Physiological and Transcriptomic Insights into Mechanisms of Salt Tolerance in the Leaves and Roots of the Halophyte Suaeda japonica Makino Under High Salinity Stress
Shinta Shinta, Kristine Mae Y. Bentoy, Anisa Nazera Fauzia, Mami Nampei, Nguyen Manh Linh, Akihiro Ueda
Abstract
Abstract Suaeda japonica Makino, a succulent euhalophyte from the Chenopodiaceae family, grows naturally in Japan and is presumed to exhibit high salt tolerance. However, the molecular mechanisms underlying its salinity tolerance remain poorly understood. This study aimed to examine the physiological responses of S. japonica to varying NaCl concentrations, perform transcriptome profiling of its leaves and roots under 600 mM NaCl exposure, and identify key genes involved in salt tolerance. S. japonica exhibited remarkable tolerance to extreme salinity levels of up to 600 mM for 28 days. Physiological analysis revealed that salinity stress led to increased Na + , soluble sugars, and proline; increased antioxidant enzyme activities; and decreased malondialdehyde (MDA) concentrations in the leaves, indicating a protective role for osmotic regulation, reactive oxygen species (ROS) scavenging, and protection of cellular macromolecules in S. japonica under high salinity. De novo RNA-seq analysis detected 8695 and 9424 differentially expressed genes (DEGs) in the leaves and roots, respectively. Salinity-responsive transcription factors including bHLH, AP2-EREBP, bZIP, WRKY, NAC, HSF, and MYB have been identified.

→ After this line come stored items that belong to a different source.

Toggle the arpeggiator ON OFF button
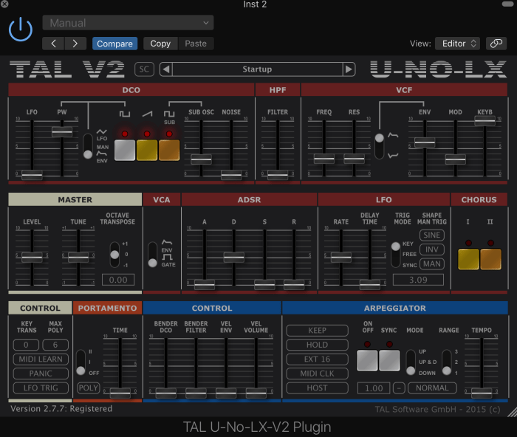Image resolution: width=517 pixels, height=437 pixels. click(367, 359)
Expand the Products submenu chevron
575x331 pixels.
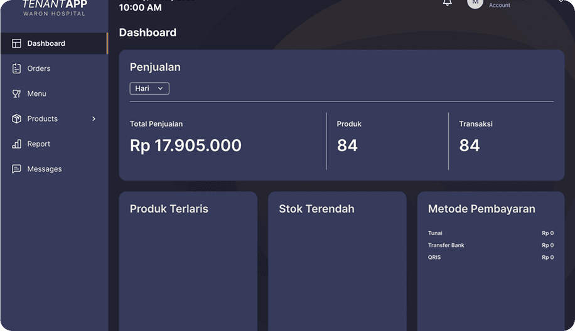[x=94, y=118]
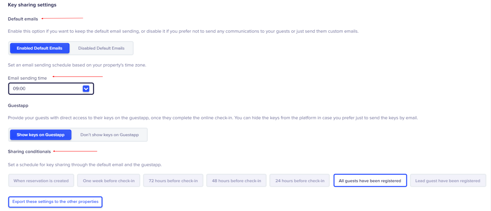Choose 72 hours before check-in

(173, 181)
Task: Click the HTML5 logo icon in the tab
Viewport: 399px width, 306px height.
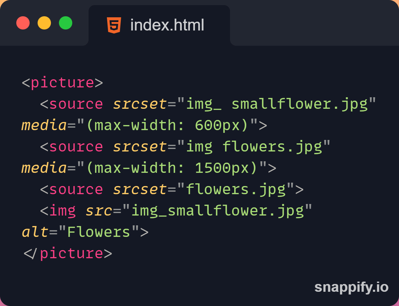Action: coord(114,25)

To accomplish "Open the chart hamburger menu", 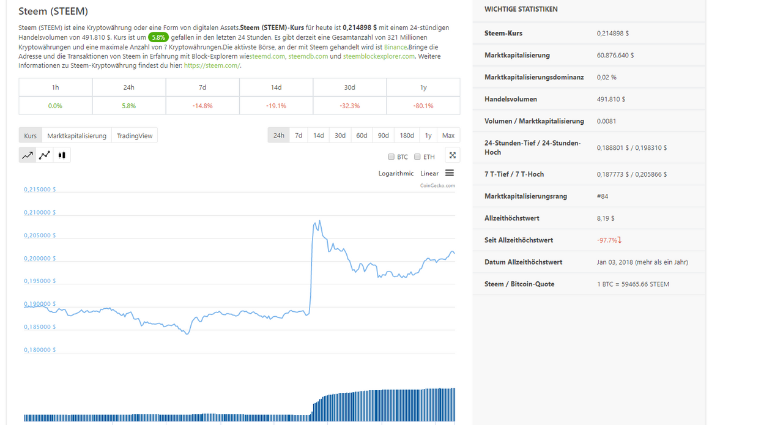I will (x=450, y=173).
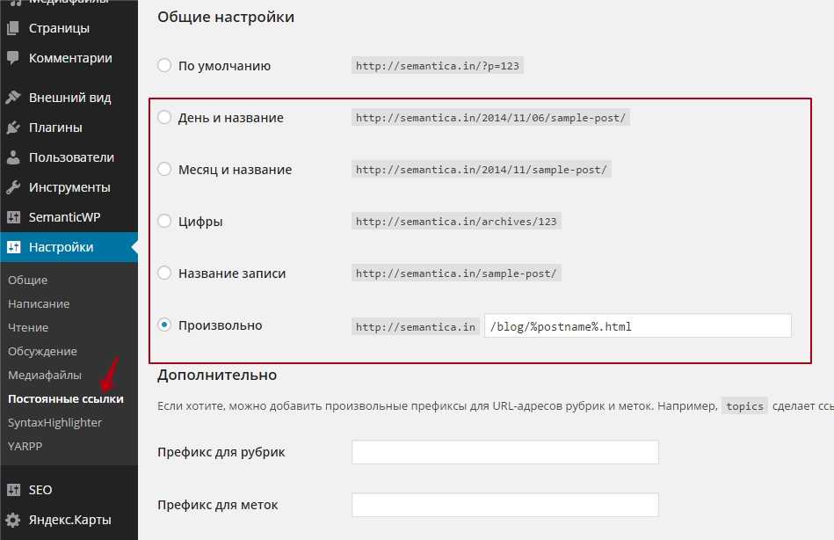Click the Pages icon in sidebar
Viewport: 834px width, 540px height.
coord(13,28)
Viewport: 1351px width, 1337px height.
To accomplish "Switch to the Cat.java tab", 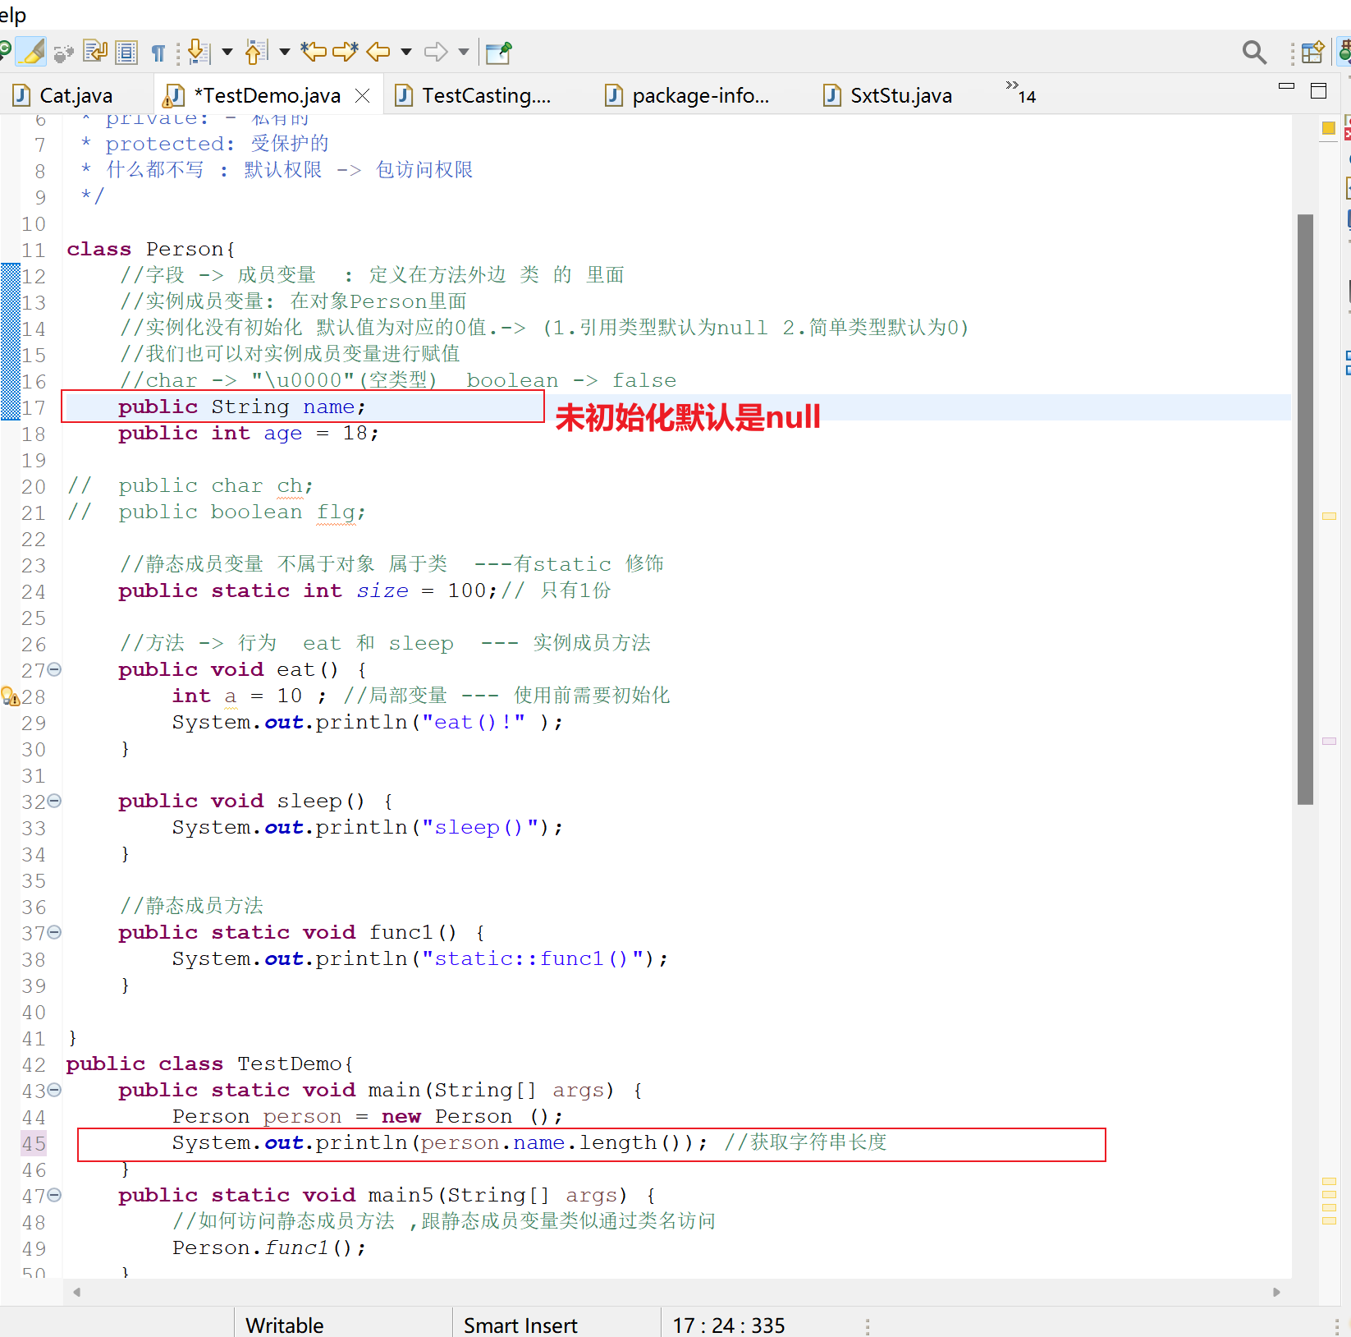I will point(76,96).
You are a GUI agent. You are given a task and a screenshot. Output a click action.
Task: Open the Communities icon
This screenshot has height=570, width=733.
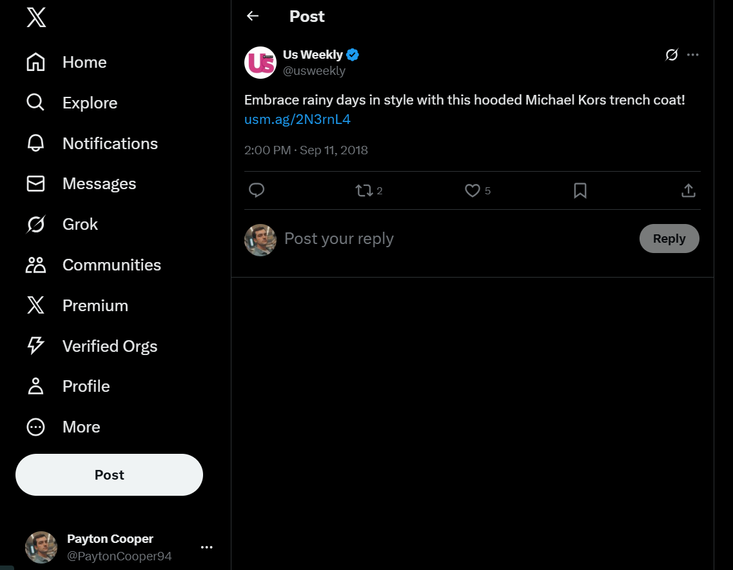point(35,265)
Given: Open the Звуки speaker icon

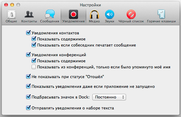Looking at the screenshot, I should (109, 14).
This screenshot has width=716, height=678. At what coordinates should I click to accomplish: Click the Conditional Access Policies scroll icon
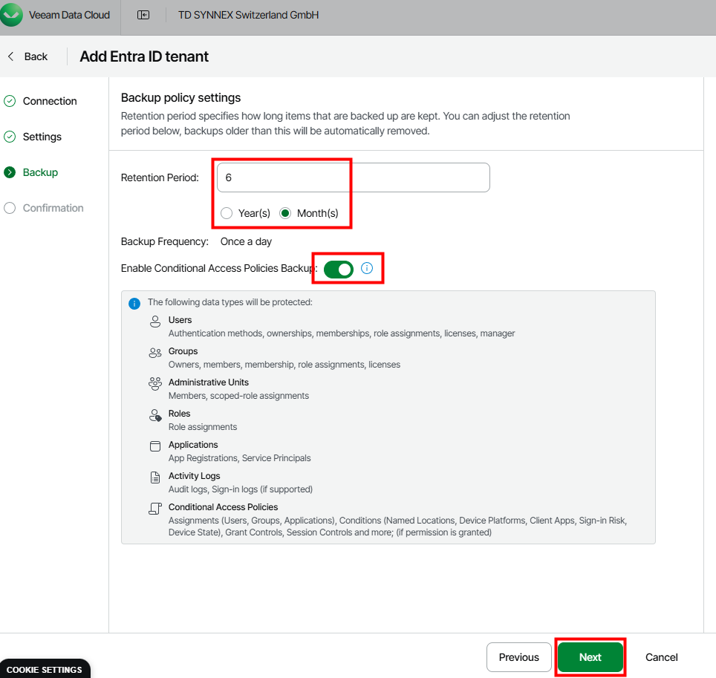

Additionally, DEGs related to the ABA signaling pathway, ion channels/transporters, Ca 2+ signaling, aquaporins, ABC transporters, starch and sucrose metabolism, proline biosynthesis, LEA proteins, and ROS scavenging were significantly expressed in both the leaves and roots, suggesting that these may be the major protective mechanisms to high salinity stress in S. japonica . This study provides a new perspective on the molecular mechanisms underlying salinity tolerance in S. japonica and establishes a foundation for future research.